Saved entries:
----

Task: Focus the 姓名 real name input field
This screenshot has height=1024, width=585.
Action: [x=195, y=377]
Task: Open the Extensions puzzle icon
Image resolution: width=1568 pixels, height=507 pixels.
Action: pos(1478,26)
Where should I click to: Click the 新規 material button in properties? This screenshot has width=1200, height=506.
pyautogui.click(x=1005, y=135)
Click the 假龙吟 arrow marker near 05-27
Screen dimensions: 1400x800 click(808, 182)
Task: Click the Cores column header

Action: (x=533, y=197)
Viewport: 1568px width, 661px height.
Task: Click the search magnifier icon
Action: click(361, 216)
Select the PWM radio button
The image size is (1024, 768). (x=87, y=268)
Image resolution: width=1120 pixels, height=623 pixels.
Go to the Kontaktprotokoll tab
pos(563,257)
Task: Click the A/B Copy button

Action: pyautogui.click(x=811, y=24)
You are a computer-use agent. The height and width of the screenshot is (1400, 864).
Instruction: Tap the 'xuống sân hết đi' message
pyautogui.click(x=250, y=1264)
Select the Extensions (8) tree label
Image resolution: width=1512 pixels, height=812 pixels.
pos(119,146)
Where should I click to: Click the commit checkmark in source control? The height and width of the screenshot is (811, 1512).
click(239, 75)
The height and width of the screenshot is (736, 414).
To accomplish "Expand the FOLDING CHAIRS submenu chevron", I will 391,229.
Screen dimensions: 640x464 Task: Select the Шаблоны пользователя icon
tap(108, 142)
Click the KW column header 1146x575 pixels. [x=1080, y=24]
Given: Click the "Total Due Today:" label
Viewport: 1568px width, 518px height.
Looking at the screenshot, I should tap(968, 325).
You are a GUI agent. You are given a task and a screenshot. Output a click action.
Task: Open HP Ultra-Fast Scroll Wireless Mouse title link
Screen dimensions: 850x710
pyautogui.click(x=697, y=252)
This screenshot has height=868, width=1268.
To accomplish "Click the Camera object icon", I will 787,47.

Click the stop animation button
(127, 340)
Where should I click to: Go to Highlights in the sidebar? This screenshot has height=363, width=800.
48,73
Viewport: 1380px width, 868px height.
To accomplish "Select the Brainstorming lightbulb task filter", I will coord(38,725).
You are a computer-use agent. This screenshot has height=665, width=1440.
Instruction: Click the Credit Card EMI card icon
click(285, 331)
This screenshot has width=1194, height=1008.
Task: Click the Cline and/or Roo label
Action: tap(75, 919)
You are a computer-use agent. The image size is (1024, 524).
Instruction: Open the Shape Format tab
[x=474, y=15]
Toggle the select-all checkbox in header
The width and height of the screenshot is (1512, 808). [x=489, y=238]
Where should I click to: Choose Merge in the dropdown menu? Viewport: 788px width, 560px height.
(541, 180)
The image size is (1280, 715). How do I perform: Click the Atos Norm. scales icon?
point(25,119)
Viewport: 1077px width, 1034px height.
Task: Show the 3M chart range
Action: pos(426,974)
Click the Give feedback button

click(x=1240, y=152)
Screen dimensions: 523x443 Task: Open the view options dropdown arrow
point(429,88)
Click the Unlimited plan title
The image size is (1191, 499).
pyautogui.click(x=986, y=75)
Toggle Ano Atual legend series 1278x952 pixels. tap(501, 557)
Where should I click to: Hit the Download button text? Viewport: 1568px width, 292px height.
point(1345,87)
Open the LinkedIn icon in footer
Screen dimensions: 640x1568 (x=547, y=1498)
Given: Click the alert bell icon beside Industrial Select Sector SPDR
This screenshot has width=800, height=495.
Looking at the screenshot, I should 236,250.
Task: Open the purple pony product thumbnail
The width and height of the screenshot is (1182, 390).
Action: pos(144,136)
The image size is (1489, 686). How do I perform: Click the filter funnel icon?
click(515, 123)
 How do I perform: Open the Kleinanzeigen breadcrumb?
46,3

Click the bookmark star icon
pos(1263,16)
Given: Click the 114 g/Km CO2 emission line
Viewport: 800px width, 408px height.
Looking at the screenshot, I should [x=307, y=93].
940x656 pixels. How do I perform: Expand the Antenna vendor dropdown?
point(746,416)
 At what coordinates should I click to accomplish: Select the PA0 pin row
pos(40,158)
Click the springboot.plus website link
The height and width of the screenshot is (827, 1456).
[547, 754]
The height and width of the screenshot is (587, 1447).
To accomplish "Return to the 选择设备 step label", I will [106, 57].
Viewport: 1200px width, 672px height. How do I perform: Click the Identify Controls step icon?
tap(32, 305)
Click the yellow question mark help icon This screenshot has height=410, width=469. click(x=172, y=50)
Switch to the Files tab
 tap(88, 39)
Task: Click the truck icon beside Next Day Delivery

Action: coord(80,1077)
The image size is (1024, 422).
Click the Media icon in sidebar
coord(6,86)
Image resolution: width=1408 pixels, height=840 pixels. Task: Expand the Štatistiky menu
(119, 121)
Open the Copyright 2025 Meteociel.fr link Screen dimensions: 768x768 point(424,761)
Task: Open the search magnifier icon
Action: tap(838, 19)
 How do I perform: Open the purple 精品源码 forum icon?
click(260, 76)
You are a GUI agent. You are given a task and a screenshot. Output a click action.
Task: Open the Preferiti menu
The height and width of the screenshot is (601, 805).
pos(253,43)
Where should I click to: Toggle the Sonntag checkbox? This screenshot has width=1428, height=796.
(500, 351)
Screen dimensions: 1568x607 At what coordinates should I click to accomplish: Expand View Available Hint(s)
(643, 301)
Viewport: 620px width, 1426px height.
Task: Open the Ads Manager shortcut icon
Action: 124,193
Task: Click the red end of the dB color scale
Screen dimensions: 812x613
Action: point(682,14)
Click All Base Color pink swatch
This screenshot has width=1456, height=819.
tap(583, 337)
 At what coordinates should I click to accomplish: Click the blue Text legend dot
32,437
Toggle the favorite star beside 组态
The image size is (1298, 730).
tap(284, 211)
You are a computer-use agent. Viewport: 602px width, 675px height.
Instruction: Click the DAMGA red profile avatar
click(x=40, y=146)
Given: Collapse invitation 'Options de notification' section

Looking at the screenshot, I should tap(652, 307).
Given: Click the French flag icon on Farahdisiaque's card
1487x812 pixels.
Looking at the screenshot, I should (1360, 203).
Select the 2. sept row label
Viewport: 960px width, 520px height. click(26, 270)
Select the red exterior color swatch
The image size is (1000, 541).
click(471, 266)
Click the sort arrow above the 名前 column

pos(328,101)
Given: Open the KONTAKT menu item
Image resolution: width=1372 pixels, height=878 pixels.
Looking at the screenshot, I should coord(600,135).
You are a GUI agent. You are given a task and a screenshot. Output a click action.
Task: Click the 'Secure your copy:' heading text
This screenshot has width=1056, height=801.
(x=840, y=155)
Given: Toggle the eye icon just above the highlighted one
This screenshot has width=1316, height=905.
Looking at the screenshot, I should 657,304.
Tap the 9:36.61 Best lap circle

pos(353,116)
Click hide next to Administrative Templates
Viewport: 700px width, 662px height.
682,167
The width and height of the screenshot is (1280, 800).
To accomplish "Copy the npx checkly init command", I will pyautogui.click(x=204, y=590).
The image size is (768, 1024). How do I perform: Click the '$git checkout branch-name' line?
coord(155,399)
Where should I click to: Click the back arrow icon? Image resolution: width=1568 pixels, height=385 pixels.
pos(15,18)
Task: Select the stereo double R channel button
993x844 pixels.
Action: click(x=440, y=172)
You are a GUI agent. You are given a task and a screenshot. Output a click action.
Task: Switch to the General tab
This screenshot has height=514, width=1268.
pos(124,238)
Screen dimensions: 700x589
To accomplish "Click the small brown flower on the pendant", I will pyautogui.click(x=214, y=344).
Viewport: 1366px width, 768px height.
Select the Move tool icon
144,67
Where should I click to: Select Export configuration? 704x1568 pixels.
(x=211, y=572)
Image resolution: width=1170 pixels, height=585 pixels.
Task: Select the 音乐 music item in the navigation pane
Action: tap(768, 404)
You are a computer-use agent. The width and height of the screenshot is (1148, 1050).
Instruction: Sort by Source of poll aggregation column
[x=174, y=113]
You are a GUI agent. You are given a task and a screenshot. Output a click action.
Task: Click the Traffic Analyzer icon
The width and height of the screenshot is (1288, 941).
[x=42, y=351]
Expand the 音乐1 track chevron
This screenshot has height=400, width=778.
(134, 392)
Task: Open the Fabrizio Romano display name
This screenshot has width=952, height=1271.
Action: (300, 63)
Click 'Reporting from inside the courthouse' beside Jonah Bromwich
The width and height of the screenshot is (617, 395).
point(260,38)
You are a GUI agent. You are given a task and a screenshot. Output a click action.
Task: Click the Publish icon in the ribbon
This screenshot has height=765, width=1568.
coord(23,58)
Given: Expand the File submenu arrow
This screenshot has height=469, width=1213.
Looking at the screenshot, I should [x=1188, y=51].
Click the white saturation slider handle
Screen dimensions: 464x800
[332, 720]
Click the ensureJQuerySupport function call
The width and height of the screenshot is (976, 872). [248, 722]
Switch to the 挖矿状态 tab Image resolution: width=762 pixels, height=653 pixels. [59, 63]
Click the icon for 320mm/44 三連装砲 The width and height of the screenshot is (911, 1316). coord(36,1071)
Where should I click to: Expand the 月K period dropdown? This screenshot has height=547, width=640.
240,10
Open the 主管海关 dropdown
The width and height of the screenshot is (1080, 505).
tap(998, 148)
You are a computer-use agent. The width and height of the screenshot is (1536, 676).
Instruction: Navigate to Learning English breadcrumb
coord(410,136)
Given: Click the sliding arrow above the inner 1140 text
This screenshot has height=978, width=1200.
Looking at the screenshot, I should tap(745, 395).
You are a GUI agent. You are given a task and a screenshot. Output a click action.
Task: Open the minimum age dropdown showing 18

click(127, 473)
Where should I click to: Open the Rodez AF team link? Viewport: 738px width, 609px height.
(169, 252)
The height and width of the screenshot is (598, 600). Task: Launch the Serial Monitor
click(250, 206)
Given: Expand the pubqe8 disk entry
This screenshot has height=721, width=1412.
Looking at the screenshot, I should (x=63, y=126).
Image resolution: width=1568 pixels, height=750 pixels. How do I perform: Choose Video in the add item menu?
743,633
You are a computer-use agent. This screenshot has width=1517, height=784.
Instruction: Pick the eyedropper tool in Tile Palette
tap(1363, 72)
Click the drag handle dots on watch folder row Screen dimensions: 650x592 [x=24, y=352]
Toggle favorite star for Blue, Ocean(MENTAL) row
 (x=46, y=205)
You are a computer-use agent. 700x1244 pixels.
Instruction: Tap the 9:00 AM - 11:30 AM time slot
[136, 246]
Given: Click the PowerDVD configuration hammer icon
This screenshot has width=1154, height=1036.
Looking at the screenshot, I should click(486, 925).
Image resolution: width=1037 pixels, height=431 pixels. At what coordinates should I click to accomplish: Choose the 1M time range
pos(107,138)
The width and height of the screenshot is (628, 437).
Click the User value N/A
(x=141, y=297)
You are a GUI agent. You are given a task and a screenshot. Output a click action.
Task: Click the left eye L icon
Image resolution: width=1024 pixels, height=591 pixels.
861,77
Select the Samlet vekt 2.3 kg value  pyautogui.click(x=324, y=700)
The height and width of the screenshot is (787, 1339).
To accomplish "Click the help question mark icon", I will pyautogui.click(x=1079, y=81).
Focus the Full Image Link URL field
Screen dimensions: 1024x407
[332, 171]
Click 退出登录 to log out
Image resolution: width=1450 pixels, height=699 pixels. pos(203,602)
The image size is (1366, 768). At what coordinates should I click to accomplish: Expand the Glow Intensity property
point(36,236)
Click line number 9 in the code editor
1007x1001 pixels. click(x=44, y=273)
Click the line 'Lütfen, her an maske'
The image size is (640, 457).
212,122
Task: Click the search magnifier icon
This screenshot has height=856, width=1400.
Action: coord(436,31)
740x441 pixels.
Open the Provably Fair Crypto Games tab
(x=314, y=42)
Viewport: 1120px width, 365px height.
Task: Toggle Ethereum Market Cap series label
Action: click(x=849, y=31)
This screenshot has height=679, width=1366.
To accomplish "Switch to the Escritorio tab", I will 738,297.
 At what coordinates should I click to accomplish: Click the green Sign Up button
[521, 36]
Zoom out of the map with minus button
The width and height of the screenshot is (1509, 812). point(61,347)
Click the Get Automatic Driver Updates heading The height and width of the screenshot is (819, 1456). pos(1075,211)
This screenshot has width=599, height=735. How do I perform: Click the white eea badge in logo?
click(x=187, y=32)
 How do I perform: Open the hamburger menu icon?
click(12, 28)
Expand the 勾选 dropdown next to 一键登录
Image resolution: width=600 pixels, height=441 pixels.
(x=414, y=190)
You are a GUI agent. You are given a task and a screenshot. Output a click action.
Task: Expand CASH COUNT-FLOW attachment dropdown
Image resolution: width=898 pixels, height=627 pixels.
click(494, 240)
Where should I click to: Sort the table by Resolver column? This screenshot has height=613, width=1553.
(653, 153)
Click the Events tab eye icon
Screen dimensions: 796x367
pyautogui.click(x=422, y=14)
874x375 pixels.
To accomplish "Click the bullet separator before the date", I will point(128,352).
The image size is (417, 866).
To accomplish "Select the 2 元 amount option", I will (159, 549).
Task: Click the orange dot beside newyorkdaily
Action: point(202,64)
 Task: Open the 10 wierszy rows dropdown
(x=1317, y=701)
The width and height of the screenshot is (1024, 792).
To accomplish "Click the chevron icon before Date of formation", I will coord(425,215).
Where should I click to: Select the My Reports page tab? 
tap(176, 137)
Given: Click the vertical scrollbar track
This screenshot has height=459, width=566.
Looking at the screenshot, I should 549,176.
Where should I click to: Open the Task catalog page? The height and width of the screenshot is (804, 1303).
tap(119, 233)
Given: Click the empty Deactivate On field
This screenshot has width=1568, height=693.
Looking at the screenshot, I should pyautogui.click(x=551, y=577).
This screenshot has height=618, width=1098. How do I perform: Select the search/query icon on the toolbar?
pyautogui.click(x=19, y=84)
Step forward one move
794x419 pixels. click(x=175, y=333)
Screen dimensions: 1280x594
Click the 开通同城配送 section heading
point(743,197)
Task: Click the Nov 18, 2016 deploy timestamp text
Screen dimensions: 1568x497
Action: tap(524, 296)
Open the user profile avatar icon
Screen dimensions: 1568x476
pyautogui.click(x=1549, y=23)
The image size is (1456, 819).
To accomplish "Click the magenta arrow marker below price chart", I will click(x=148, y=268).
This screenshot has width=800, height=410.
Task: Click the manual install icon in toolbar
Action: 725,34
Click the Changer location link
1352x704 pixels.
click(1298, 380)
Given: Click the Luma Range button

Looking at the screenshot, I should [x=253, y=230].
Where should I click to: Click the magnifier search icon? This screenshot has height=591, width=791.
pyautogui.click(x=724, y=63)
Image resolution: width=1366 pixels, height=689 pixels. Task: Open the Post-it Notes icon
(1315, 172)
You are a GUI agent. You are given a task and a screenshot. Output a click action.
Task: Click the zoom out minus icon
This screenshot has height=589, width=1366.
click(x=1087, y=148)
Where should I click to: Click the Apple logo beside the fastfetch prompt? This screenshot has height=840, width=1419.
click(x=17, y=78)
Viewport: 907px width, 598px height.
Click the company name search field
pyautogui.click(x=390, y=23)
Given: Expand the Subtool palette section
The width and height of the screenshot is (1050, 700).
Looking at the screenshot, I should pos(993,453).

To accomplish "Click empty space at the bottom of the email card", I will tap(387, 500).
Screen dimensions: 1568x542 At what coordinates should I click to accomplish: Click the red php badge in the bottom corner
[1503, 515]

----

▶ Task: Return solely the count of lines in the data above in which the word "empty" occurs.

▶ Response to this exercise: 2